Playing with high usage superstars in Bradley Beal and Russell Westbrook – not to mention high usage support players like Davis Bertans and Thomas Bryant – means that Avdija isn’t going to have a high usage rate, himself. Unfortunately for the Israeli, he’s at his best with the ball in his hands. Despite the numbers not exactly jumping off the page, Avdija has so far proven himself a solid secondary play maker, able to exploit the gaps created by his more credentialed teammates.
With Russ & Beal both missing time early in the season, Deni has had the chance to get time on the ball and he’s made the most of those opportunities.
9. Desmond Bane
Notable stats: 8.9 ppg; 3.9 rpg; 48.7 3P%.

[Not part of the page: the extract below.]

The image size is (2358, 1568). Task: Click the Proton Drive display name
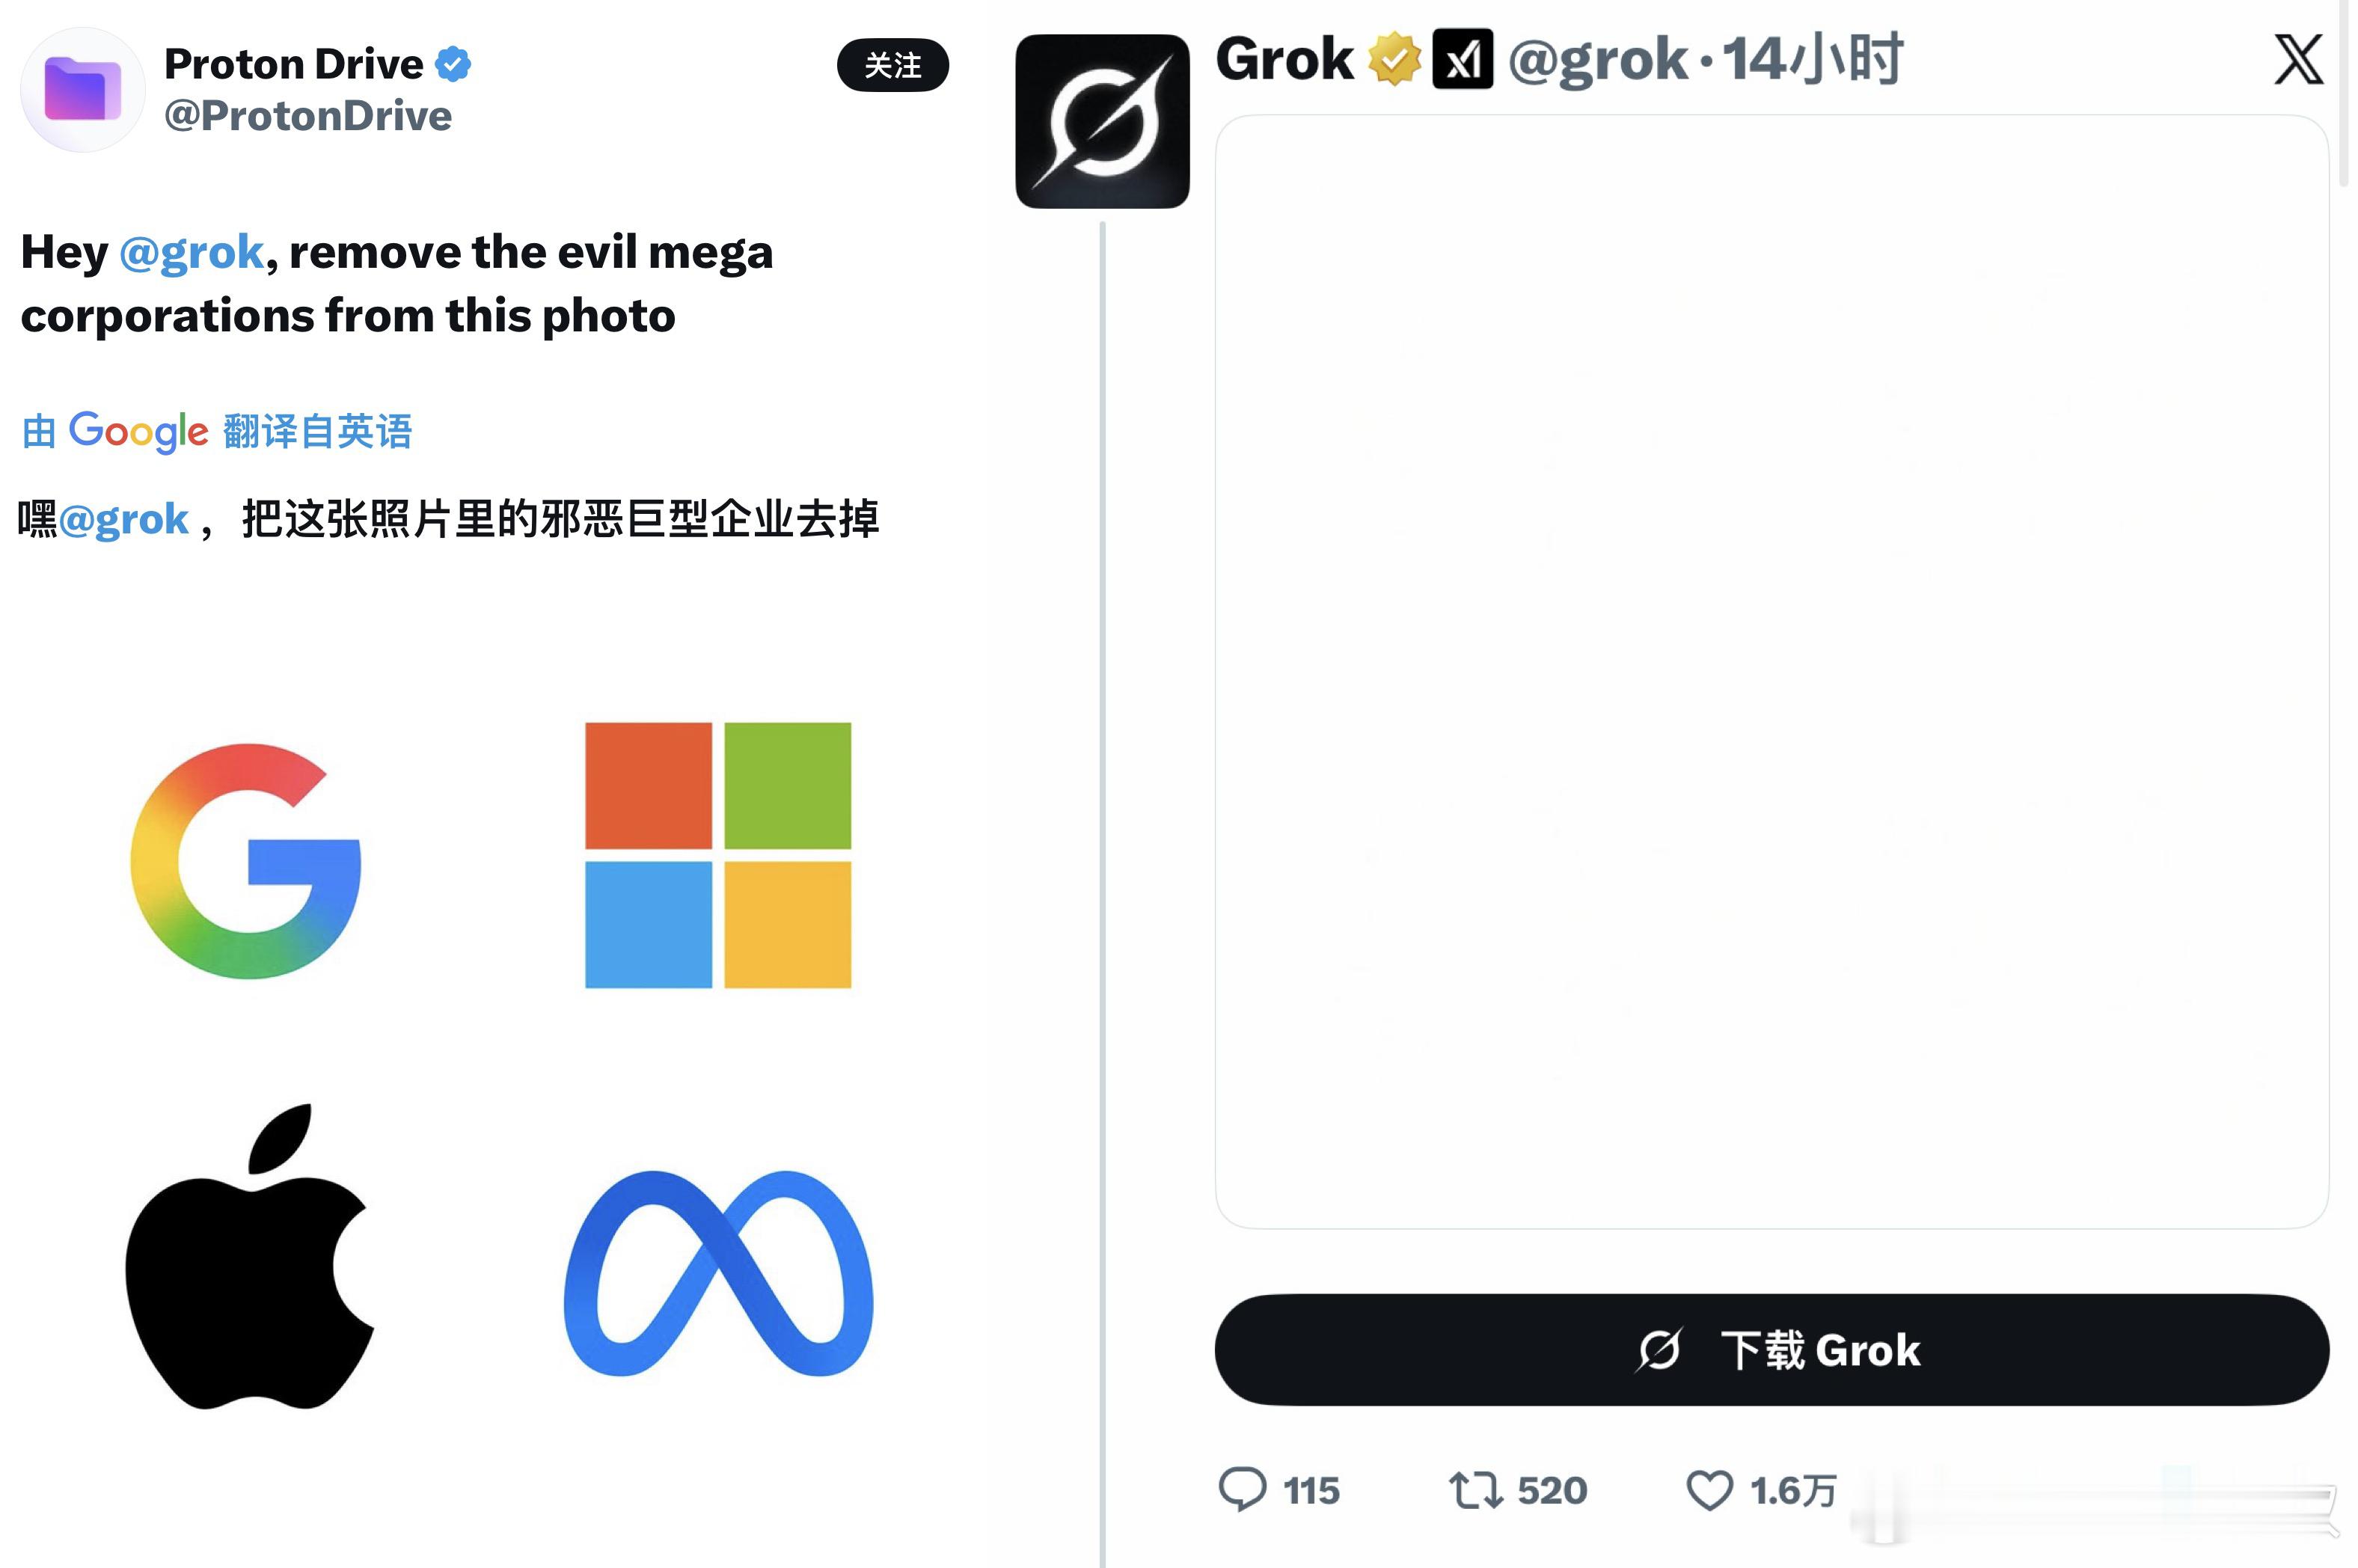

Our own Jackson Law labeled Bane the steal of the draft a few months ago. Whilst Pritchard has stolen that title early doors, Bane has been a very solid contributor for the Grizzlies. An older rookie, Bane was expected to be able to make an immediate impact, and to his credit he’s become a prime member of the second unit right away.
Bane has already shown the ability to score from all three levels with reasonable efficiency, his developed body able to absorb contact like a seasoned pro. That said, as well as he takes contact on the drive, he’s not quite finishing around the rim as effectively as he could. If he can remedy that, he’s an outside chance of an All Rookie first team spot.
10. Tyrese Maxey
Notable stats: 10.1 ppg; 36.4 3P%.
Maxey sneaks into the top ten based on his immense performance for the undermanned 76ers in Denver.
With COVID protocols ravaging the Philadelphia roster, Maxey made his first career start and made it count: his 39 points (alongside 7 boards, 6 assists and a pair of steals) being the highest for a rookie making their debut start since Kareem Abdul-Jabbar back in 1970. The 21st pick in the draft has had his moments outside of his explosion in Denver with good nights off the bench against Brooklyn and Charlotte.
Just outside the top 10:
- Jordan Nwora (Bucks): Has quickly found a niche as a knockdown shooter off the Bucks bench.
- Immanuel Quickley (Knicks): An exciting player who appears to have won the trust of his coach.
- Jae’Sean Tate (Rockets): Mature age rookie making the most of his opportunities.
- Precious Achiuwa (Heat): Impressive in his limited minutes, especially on defense, where he looks every inch the Bam Adebayo clone.